PROBLEM DETAILS
In the post about cancer care, reproduce the passage that begins with "Having gone through" and ends with "a ticking clock.", changing "complicated" to "complex".

READING TEXT

▬▬▬

I’m a bit miffed at the moment. I was just on the cancer treatment center site where I received my care and the opening page reads in bold, “Ranked No. 5 in U.S. for Cancer Care”. Seriously, ‘No. 5’? It made me pause and think, why on earth would anyone want to be treated for something as severe as cancer by an organization claiming they’re ‘No. 5’?

Having gone through the experience of cancer treatment and knowing what I now know, I wouldn’t begin to consider being treated by ‘No. 5’. Fortunately for me I wasn’t, I was treated by ‘No. 1’. I was treated by subject Center that’s advertising ‘No. 5’, yet treated by same as ‘No. 1’? Confused?  Don’t because what I have to share is important to anyone diagnosed with cancer.

Cancer is complicated. Individuals diagnosed with the same type and stage is often different in symptoms, characteristics, and multiple treatment options from one patient to the next. There is no such thing as one size fits all when it comes to treating cancer. Thus you need to be cured by people who are qualified, knowledgeable, and above all, experienced. There are many moving parts in a cancer diagnosis; underneath, there’s a ticking clock.

For the record, I fired ‘No. 5’ following my diagnosis. They may officially be more like ‘No. 500’ but to me it didn’t matter, I knew they weren’t ‘No. 1’. During my initial visits, I met several of the team and didn’t like what I heard. Spare the details but trust had I stayed the course, doubtful you’d be reading this post. Determining your provider is literally a life and death decision, trust me.

Finding ‘No. 1’ requires research, networking, and a bit of luck. All applied in my case and I was fortunate to meet my oncologist. In the initial interviews, I brought along extra ears because you don’t hear every word the doctors communicate. Following the initial meeting with ‘No. 1’, my friend said, “You don’t need look further, he’s your guy.” I didn’t need the affirmation…but it helped.

▬▬▬

DATASET EXTRACT
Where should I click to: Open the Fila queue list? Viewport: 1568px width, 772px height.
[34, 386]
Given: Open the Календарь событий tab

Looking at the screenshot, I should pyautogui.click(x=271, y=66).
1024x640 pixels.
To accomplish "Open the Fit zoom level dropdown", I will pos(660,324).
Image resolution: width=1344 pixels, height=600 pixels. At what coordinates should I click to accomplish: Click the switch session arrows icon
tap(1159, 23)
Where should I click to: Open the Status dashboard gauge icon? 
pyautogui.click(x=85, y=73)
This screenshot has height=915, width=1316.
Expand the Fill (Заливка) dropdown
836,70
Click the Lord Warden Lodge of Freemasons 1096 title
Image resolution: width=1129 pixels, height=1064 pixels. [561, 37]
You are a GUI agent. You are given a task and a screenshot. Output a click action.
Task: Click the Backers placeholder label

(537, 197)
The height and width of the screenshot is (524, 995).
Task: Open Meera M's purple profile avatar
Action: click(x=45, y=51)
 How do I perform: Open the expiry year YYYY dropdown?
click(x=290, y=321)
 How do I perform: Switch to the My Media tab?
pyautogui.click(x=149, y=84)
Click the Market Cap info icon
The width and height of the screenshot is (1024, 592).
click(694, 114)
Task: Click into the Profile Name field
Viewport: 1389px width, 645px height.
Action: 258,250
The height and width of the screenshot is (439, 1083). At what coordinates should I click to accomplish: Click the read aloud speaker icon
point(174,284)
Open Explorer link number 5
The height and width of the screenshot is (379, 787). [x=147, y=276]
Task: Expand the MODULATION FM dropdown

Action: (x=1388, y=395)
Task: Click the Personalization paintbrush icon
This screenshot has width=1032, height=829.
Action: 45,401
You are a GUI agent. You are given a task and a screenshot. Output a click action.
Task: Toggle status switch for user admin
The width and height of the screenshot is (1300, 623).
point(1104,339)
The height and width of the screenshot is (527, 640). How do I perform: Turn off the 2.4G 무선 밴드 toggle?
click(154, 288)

▬▬▬

SOLUTION TO THE PROBLEM
Having gone through the experience of cancer treatment and knowing what I now know, I wouldn’t begin to consider being treated by ‘No. 5’. Fortunately for me I wasn’t, I was treated by ‘No. 1’. I was treated by subject Center that’s advertising ‘No. 5’, yet treated by same as ‘No. 1’? Confused?  Don’t because what I have to share is important to anyone diagnosed with cancer.

Cancer is complex. Individuals diagnosed with the same type and stage is often different in symptoms, characteristics, and multiple treatment options from one patient to the next. There is no such thing as one size fits all when it comes to treating cancer. Thus you need to be cured by people who are qualified, knowledgeable, and above all, experienced. There are many moving parts in a cancer diagnosis; underneath, there’s a ticking clock.